* START Information given *
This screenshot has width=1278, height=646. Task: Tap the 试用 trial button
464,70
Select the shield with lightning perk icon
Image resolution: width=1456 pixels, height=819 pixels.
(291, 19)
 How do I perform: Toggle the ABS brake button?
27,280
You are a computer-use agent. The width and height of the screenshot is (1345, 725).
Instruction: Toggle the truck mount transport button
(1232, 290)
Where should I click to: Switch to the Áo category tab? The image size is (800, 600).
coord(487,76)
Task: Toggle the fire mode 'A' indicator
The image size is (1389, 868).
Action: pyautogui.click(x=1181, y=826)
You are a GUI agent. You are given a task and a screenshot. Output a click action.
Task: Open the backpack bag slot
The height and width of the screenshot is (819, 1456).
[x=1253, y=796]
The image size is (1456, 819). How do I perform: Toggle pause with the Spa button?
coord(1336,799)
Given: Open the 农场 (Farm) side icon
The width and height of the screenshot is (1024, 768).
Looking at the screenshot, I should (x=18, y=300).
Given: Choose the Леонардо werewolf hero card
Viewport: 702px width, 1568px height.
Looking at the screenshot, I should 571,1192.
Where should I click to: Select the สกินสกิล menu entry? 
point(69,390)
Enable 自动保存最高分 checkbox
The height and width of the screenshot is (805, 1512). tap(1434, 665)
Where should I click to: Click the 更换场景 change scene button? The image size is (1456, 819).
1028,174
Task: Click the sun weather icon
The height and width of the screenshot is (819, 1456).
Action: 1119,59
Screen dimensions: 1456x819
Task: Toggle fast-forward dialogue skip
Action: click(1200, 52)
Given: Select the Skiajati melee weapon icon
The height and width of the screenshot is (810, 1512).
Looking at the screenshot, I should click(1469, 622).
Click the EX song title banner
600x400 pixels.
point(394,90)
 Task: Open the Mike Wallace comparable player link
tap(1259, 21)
* END Information given *
In the entries above, swap every "Where should I click to" for "Which spot should I tap to" and reproduce the lines with nothing else altered.

This screenshot has width=1278, height=646. Task: Tap the 试用 trial button
464,70
Select the shield with lightning perk icon
Image resolution: width=1456 pixels, height=819 pixels.
(291, 19)
 How do I perform: Toggle the ABS brake button?
27,280
You are a computer-use agent. The width and height of the screenshot is (1345, 725).
Instruction: Toggle the truck mount transport button
(1232, 290)
Which spot should I tap to: Switch to the Áo category tab? The image size is (800, 600).
coord(487,76)
Task: Toggle the fire mode 'A' indicator
The image size is (1389, 868).
Action: pyautogui.click(x=1181, y=826)
You are a GUI agent. You are given a task and a screenshot. Output a click action.
Task: Open the backpack bag slot
The height and width of the screenshot is (819, 1456).
[x=1253, y=796]
The image size is (1456, 819). How do I perform: Toggle pause with the Spa button?
coord(1336,799)
Given: Open the 农场 (Farm) side icon
The width and height of the screenshot is (1024, 768).
Looking at the screenshot, I should (x=18, y=300).
Given: Choose the Леонардо werewolf hero card
Viewport: 702px width, 1568px height.
Looking at the screenshot, I should 571,1192.
Which spot should I tap to: Select the สกินสกิล menu entry? 
point(69,390)
Enable 自动保存最高分 checkbox
The height and width of the screenshot is (805, 1512). tap(1434, 665)
Which spot should I tap to: Click the 更换场景 change scene button? The image size is (1456, 819).
1028,174
Task: Click the sun weather icon
The height and width of the screenshot is (819, 1456).
Action: 1119,59
Screen dimensions: 1456x819
Task: Toggle fast-forward dialogue skip
Action: click(1200, 52)
Given: Select the Skiajati melee weapon icon
The height and width of the screenshot is (810, 1512).
Looking at the screenshot, I should click(1469, 622).
Click the EX song title banner
600x400 pixels.
point(394,90)
 Task: Open the Mike Wallace comparable player link
tap(1259, 21)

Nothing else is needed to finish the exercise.